Binning Residence National Historic Site of Canada
West Vancouver, British Columbia
© Parks Canada Agency / Agence Parcs Canada, S.D. Bronson, 1997.
2968 Mathers Crescent, West Vancouver, British Columbia
Historic Sites and Monuments Act (R.S.C., 1985, c. H-4)
1941 to 1941
Event, Person, Organization:
Research Report Number:
Existing plaque: 2968 Mathers Crescent, West Vancouver, British Columbia
Daring and innovative, this house captures the spirit of early Modern architecture in Canada. Conceived by renowned painter Bertram Charles Binning in 1941, it responded to the social and economic conditions of the time by using local materials and efficient construction methods to create an affordable home. The design is based on contemporary lifestyle patterns, incorporating abstract murals and the surrounding landscape. Harmonizing art and architecture, form and function, the Binning residence inspired many architects across Canada over the following decades.
Description of Historic Place
Binning Residence National Historic Site of Canada is located on a small, steeply sloped site on a well-treed and quiet residential street in West Vancouver, British Columbia, with a view of Burrard Inlet. A small two-bedroom house, it consists of two rectangular volumes that are stepped down to take advantage of the natural topography of the site. With its low massing and flat roof and situation within mature vegetation, the residence virtually disappears into the landscape. The official recognition refers to the house and its lot at the time of designation.
Binning Residence was designated a national historic site of Canada in 1997 because: it is an early and remarkably intact illustration of architecture in the Modern Era; it is clearly associated with the changing social, economic, and political conditions of the day; it demonstrates meaningful interrelationships between form and function, and architecture and art; its design has had a lasting and important impact on the work of artists, architects, and other Canadians across the country.
The Binning Residence constitutes a very early illustration of the Modern movement in residential architecture in Canada. Intended to provide a model for residential design, it combines a Modern approach to form and function with an economy and efficiency of construction by using local materials and up-to-date building technologies. Features such as its post-and-beam construction, simple rectangular volumes with flat roofs and deep overhangs, large windows and open interior plan, set a pattern of design that would influence post-war residential architecture throughout the 1950s and 1960s. Designed and constructed during the war when construction materials and labour were difficult to secure for private homes, the Binning Residence utilized traditional and local materials to produce a house type that could be mass produced and was affordable for the average family. The design is also noted for the careful integration of architecture and landscape. The building’s stepped plan follows the slope of the land and the use of large windows, wide terraces and overhanging trellises have the effect of extending the architecture out into the landscape and breaking down the barriers between interior and exterior space.

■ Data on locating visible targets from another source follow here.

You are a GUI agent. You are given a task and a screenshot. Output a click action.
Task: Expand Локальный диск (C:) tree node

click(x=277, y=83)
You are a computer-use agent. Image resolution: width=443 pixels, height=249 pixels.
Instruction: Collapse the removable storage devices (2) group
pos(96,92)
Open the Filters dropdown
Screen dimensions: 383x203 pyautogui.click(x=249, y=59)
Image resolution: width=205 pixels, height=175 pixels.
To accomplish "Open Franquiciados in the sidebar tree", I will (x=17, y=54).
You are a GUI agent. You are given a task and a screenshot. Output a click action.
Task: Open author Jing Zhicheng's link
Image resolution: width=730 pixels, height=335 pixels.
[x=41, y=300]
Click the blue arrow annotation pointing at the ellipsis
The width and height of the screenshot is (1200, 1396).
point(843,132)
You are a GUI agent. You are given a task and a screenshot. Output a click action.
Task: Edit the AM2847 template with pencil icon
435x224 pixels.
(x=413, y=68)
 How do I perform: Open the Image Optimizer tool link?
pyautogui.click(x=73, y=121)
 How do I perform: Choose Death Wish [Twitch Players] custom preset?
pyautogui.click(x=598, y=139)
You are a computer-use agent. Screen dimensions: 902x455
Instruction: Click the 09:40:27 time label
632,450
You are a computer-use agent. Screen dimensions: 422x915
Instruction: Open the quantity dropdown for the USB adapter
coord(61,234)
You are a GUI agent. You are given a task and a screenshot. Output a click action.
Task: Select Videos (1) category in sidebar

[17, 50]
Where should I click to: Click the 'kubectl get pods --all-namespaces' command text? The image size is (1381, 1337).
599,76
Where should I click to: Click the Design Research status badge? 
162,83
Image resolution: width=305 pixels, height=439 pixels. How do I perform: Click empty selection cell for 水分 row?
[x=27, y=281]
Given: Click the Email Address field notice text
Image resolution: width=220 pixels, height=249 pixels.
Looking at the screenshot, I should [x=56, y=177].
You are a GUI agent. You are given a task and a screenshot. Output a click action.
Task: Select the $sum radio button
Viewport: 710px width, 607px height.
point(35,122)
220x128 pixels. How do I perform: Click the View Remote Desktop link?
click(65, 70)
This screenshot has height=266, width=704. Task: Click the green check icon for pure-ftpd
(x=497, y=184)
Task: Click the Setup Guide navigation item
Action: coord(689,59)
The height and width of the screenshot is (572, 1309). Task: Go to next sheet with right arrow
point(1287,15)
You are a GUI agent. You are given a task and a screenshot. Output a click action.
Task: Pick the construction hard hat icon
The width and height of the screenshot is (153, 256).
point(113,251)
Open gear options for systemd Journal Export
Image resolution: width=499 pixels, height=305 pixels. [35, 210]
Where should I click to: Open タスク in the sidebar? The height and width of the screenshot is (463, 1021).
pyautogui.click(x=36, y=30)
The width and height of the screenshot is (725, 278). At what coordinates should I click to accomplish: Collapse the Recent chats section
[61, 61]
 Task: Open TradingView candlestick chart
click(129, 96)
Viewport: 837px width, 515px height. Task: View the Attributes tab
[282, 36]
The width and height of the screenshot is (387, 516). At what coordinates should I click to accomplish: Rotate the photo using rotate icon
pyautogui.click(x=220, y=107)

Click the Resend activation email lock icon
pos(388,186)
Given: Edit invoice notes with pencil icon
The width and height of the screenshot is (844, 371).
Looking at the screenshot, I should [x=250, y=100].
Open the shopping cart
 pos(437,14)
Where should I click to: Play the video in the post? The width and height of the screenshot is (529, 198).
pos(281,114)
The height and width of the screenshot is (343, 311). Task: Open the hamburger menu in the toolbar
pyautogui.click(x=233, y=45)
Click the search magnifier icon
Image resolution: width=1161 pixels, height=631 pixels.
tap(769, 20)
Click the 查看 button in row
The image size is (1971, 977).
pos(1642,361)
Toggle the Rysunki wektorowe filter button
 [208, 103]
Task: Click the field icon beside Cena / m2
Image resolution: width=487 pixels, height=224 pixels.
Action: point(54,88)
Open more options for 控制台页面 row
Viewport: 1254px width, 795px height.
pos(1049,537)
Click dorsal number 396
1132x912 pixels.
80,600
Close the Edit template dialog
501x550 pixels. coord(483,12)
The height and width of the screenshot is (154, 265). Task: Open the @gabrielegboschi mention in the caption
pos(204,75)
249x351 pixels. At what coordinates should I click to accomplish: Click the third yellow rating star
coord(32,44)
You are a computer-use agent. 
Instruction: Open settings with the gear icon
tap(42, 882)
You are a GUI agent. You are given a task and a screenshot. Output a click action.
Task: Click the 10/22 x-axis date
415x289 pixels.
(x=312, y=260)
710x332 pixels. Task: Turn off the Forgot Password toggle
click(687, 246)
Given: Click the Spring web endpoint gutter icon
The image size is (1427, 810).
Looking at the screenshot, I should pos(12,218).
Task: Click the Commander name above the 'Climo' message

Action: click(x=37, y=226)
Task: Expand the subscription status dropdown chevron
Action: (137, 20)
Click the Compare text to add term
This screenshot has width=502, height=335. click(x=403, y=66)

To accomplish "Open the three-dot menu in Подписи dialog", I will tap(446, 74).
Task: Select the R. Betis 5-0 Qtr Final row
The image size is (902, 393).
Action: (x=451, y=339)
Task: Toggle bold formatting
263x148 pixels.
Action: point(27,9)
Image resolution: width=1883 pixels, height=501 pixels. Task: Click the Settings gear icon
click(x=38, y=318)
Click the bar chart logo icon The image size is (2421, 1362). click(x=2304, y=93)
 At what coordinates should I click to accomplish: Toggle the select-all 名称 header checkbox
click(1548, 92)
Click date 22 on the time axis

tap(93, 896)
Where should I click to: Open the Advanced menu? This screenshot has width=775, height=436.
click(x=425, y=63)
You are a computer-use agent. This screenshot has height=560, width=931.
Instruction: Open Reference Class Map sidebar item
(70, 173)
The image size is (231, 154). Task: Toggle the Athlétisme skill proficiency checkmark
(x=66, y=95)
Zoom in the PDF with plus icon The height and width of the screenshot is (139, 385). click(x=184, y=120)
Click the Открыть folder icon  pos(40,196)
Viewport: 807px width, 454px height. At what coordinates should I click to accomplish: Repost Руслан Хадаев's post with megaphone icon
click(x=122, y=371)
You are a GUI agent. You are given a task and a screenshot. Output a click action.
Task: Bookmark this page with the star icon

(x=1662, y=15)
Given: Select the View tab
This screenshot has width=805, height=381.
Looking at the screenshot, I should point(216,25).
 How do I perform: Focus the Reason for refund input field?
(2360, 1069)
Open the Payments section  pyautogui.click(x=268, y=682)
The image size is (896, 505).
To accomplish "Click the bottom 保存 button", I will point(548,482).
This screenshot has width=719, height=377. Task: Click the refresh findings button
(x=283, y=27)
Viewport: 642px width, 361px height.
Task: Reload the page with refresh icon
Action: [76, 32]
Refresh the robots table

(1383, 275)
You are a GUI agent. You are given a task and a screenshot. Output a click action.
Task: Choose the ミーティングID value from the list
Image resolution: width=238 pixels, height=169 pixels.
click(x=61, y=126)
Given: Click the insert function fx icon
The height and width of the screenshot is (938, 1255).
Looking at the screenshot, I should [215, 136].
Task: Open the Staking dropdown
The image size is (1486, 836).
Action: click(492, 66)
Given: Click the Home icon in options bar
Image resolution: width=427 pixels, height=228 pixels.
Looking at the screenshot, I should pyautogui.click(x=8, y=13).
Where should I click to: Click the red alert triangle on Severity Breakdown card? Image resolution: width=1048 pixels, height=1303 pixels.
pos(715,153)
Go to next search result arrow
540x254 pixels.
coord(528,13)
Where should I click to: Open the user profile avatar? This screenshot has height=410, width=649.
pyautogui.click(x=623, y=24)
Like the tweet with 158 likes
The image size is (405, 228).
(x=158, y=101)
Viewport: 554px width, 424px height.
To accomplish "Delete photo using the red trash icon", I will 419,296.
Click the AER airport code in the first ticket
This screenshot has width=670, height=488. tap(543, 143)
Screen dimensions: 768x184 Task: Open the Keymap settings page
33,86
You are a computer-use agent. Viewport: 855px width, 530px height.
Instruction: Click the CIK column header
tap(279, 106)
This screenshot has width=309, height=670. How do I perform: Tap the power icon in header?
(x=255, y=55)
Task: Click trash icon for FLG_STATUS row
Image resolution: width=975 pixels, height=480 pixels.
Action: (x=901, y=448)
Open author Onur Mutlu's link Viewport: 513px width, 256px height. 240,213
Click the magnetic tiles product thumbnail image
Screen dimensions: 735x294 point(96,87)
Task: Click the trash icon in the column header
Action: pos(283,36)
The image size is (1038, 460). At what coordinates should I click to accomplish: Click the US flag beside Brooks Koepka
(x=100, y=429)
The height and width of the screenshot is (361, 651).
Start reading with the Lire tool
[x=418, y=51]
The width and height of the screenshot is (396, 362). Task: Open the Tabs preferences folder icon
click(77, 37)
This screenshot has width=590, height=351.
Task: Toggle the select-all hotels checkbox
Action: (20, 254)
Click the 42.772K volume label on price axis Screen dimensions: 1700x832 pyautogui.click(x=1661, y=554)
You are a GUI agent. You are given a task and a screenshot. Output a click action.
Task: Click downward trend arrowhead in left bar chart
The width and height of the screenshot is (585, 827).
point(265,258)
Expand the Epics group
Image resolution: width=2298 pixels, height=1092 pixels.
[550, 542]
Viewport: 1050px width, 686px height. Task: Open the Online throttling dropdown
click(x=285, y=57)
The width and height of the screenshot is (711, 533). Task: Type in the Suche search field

Bertram Charles Binning (1909-1976), an artist and a leading promoter of Modernist ideology, deemed architecture to be the harmonious expression of science and society. He designed the house in collaboration with consulting architects C.E. Pratt and R.A.D. Berwick, to express the union of abstract art and new architectural forms. To that end, he included a gallery in the house to accommodate a changing selection of his paintings, ensuring that his domestic environment evolved with his art. Believing that the aesthetic criteria of harmony, integrity, order and balance applied to art and architecture alike, Binning worked as an artist and a teacher, promoting good architectural design in contemporary urban life.
Although the landscape has evolved, the original artwork has been replaced by later Binning pieces, and minor modifications and repairs to the house have occurred, the original design intent has not been compromised.
Source: Historic Sites and Monuments Board of Canada, Minutes, November 1997.
Key elements that contribute to the heritage character of the Binning Residence include: its location on quiet residential street in West Vancouver, British Columbia; its setting on a steeply sloped site; its orientation to views across the Burrard Inlet to the University of British Columbia’s endowment lands, as well as to views from the house to the mature garden and a series of garden terraces adjacent to the studio and master bedroom; its rectangular form, small scale and low massing; the flat roof with deep overhangs; the post-and-beam construction on a reinforced concrete foundation; the open plan concept with efficient space planning; the use of hard and soft wood millwork and floors, and cedar v-joint vertical board cladding on both the interior and exterior walls; the original fenestration pattern with south facing clerestory windows, continuous floor to ceiling doors, tinted glass in the studio, tinted rolled ribbed glass set in the upper portion of the partition between the living-dining area and the long gallery-entrance hallway; the upper terrace extending from the living room square and terraces on the south, east, and north sides; the overhanging wooden shade screen; the Binning mural on the exterior wall that defines the principle entrance; the cantilevered canopy over the front door; the generously proportioned living-dining area dominated by a Cypress Creek fieldstone fireplace wall; the kitchen with U-shaped layout of custom-made fir plywood cabinets fitted with standard chrome handles and modern appliances; the period furniture, fixtures and art collection; the landscape elements including a Japanese maple, mature rhododendrons and a grapevine planted by the Binnings, nurtured within a terraced, well vegetated site that takes advantage of its southern exposure slope.